Disability rights activist Deborah Laufer has filed hundreds of federal lawsuits claiming that hotels fail to disclose accessibility information on their websites, which can make traveling harder for those with a disability that may require a wheelchair. However, on Monday, the Supreme Court took a case that could cause problems for her crusade.
The court agreed to hear an appeal brought by Acheson Hotels, which operates the Coast Village Inn and Cottages in Maine, that argues Laufer does not have legal standing to bring the cases under the Americans with Disabilities Act (ADA) because she has no intention of staying at the hotels in question.

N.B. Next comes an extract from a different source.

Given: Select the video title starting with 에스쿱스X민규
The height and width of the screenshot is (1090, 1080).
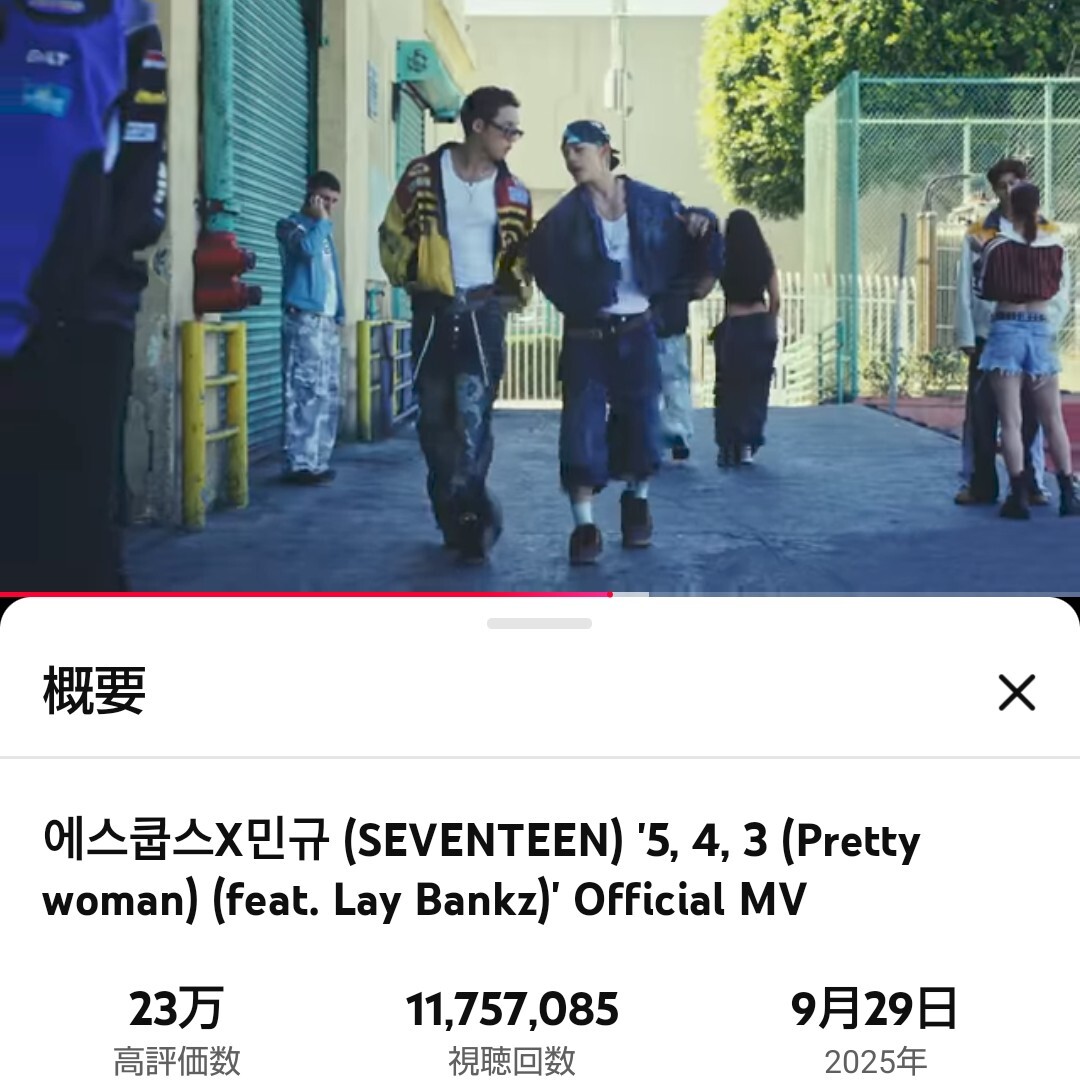Looking at the screenshot, I should tap(481, 870).
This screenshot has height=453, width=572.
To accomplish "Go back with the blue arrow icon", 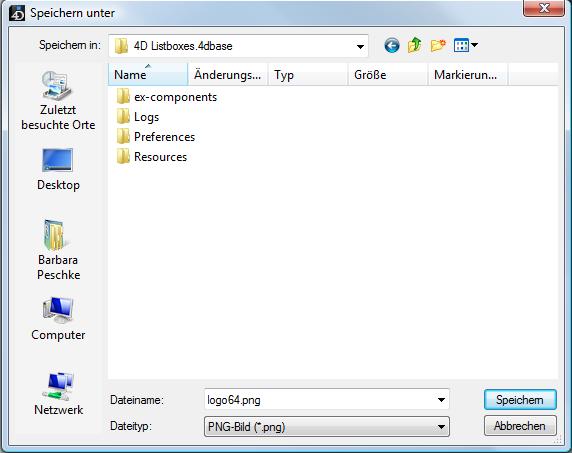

To have any merit in these lawsuits, plaintiffs traditionally must show they have suffered an injury, and Laufer does not have that. Laufer, who is in a wheelchair herself, argued that the hotel’s website did not show which rooms were handicap accessible rooms and failed to provide other relevant information for people with disabilities.
The original 2020 case was thrown out due to lack of standing grounds, however, the Boston-based 1st U.S. Circuit Court of Appeals revived Laufer’s lawsuit. Most of the lawsuits that Laufer filed are against smaller hotels and B&B’s. The cost of fighting these lawsuits may do serious financial damage to some of these smaller places to stay.
However, Laufer’s lawyers counter that the language of the ADA allows for anyone who is disabled, and subject to discrimination on that basis, to sue if an entity has violated the law. The ADA is rarely enforced unless there are people advocating for that change.
This is what Laufer is trying to do for people like her. It is known that Hotels rarely comply with the ADA without being put on notice, the lawyers add, and because the law does not impose damages, only Laufer and some other self-appointed “testers” regularly seek to enforce it. The Supreme Court will hear this case’s arguments starting in October.